Jum'at, 06 Desember 2019

Meski Kena Banned AS, Huawei Malah Beri Bonus Rp 4 Triliun ke Karyawan

Bonus yang diberikan Huawei ini ditujukan pada tim research and development Huawei.

Agung Pratnyawan | Amelia Prisilia
Logo Huawei. (Huawei)
Logo Huawei. (Huawei)

Hitekno.com - Usai diban dan masuk dalam daftar hitam Amerika Serikat (AS), Huawei rupanya tidak terpuruk. Beberapa produknya tetap dirilis sesuai waktu.

Bahkan teknologi perusahaan asal China ini sudah menyiapkan bonus karyawan hingga Rp 4 triliun.

Bonus karyawan dengan angka fantastis ini ditujukan untuk staf yang sudah berusaha membantu perusahaan mengatasi sanksi blacklist dari Amerika.

Dilansir dari Vulcanpost, bonus dari Huawei ini diberikan sebagai ucapan terima kasih kepada staf yang telah berusaha mencari alternatif jeroan perangkat Huawei usai ditinggal Google dan Android.
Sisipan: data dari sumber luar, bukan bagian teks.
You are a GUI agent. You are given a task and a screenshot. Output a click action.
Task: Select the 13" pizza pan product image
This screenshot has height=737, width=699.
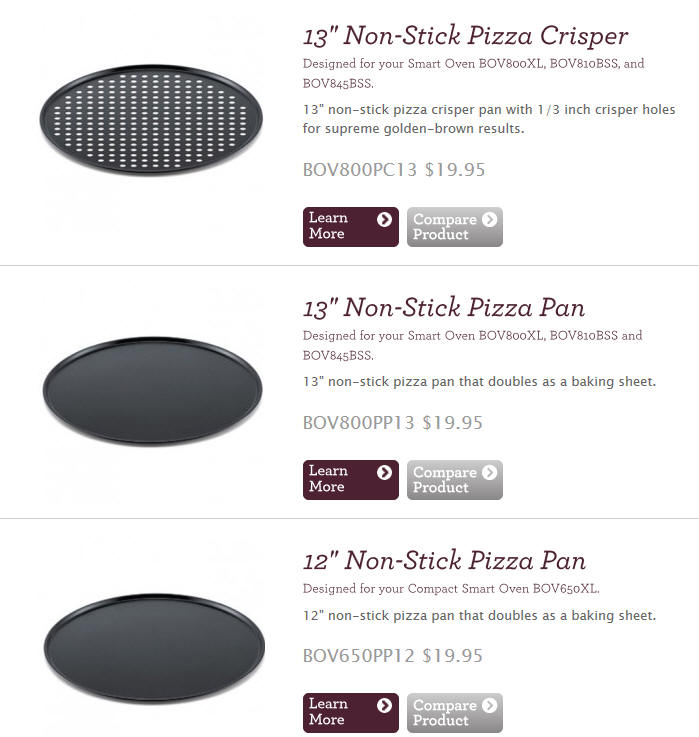[152, 391]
Keputusan Google dan Android meninggalkan Huawei karena tekanan AS ini tentu saja mengganggu bisnis perusahaan asal China ini.

Sempat kocar-kacir, Huawei rupanya tidak membutuhkan waktu lama untuk move on dan mempersiapkan chipset dari perusahaannya.

Diduga, bonus karyawan yang diberikan Huawei ini ditujukan pada tim research and development Huawei yang selama beberapa bulan terakhir ini sudah berusaha sekuat tenaga mencari alternatif supply chain dari Amerika.

Logo Huawei. (Huawei)
Logo Huawei. (Huawei)

 

Nantinya, bonus karyawan ini akan diberikan pada 190.000 karyawan. Bonus tersebut termasuk melipatgandakan pembayaran gaji bulanan.

Huawei rupanya merasa sangat terbantu dengan usaha keras stafnya demi menemukan alternatif supply chain dari AS tersebut.

Sebelumnya, AS sempat menuding Huawei sebagai salah satu perangkat asal China yang mungkin saja digunakan untuk memata-matai negara lain.

Ketakutan akan risiko keamanan nasional membuat nama Huawei lalu masuk dalam daftar hitam Amerika. Alhasil beberapa perusahaan yang bekerja sama dengan Huawei seperti Google, memutuskan untuk melepaskan perangkat tersebut.

Kena banned AS, rupanya pesona Huawei tidak berakhir. Penjualan perangkat ini bahkan meningkat dan menempati smartphone dengan produksi terbesar nomor 2 di dunia.